Lors du dernier Conseil des ministres, le Chef de l’État a évoqué l’instruction donnée aux assemblées provinciales par l’intermédiaire de leurs bureaux respectifs, instituant un moratoire sur les motions de défiance visant les gouverneurs de provinces.
Félix Tshisekedi a noté que malgré certaines avancées, la situation continue à s’aggraver dans plusieurs provinces.
« Cette dérive est inacceptable car elle sape le fonctionnement régulier de l’État et menace les aspirations légitimes de nos populations à la paix et au développement », a-t-il déclaré.
Selon lui, des informations concordantes indiquent que des manœuvres de déstabilisation sont orchestrées depuis Kinshasa par certains leaders politiques et autorités morales, manipulant les élus provinciaux pour servir des intérêts partisans au détriment du développement du pays.
« Cette situation doit cesser immédiatement. La République ne peut tolérer que des ambitions personnelles ou des calculs politiciens prennent en otage la gouvernance provinciale et au-delà le pays », a argué Félix Tshisekedi cité dans le compte rendu lu par le porte-parole du gouvernement, Patrick Muyaya.
« Les institutions provinciales ne doivent plus être instrumentalisées comme des espaces de marchandage ou de pression entre acteurs politiques », a-t-il renchéri.
Dans ce contexte, le Président a confié à Jacquemain Shabani, vice-premier ministre de l’Intérieur, ainsi qu’aux services de renseignement, la mission de renforcer les mécanismes de prévention afin de détecter et de neutraliser toute tentative d’ingérence ou de manipulation, et ce, sans museler aucun droit ou expression démocratique.
De plus, les présidents de partis et de regroupements politiques ont été chargés de rappeler à l’ordre leurs membres impliqués dans ces pratiques, en veillant à maintenir une stricte discipline interne.
Le président de la République a appelé élus provinciaux de se conformer rigoureusement à la Constitution, aux lois de la République et à l’acte d’engagement qu’ils ont signé librement.
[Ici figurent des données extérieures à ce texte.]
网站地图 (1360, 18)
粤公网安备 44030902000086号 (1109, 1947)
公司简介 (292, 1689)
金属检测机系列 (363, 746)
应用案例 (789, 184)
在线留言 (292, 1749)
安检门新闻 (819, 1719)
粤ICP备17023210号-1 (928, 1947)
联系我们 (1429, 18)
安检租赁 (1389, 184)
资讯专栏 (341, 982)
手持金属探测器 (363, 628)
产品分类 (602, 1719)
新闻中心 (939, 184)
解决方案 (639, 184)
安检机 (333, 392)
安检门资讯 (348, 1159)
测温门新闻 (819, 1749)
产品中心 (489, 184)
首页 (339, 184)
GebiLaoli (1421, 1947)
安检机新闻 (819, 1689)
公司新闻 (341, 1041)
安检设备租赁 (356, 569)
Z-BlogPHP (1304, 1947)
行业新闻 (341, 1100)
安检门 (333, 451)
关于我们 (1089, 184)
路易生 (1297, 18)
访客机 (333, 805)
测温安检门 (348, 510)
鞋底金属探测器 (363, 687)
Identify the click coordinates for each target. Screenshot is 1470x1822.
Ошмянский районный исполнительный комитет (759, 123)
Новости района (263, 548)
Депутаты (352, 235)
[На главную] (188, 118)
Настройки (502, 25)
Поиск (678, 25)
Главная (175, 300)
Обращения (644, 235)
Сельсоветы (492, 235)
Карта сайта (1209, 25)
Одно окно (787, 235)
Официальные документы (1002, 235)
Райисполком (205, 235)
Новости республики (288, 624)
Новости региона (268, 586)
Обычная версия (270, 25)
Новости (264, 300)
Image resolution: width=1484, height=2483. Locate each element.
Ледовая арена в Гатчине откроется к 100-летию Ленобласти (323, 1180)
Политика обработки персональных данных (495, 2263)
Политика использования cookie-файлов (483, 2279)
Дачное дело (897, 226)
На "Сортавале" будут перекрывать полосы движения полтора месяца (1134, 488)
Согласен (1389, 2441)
In fine, il a mis en garde ceux qui s’adonneraient à l’organisation, au financement ou à l’incitation à la déstabilisation des institutions.
« Des mesures exemplaires seront prises à leur encontre, conformément aux lois de la République », a-t-il averti.
L’instruction relative à la suspension des motions contre les exécutifs provinciaux vise, selon le Président de la République, à stabiliser les institutions étatiques et relancer l’élan de développement freiné par les tensions entre les organes délibérants et les exécutifs provinciaux, dans un contexte marqué par l’agression dans l’Est.
Pour les élus provinciaux, cette mesure viole non seulement leur droit notamment du contrôle parlementaire, mais surtout l’autonomie des ETD.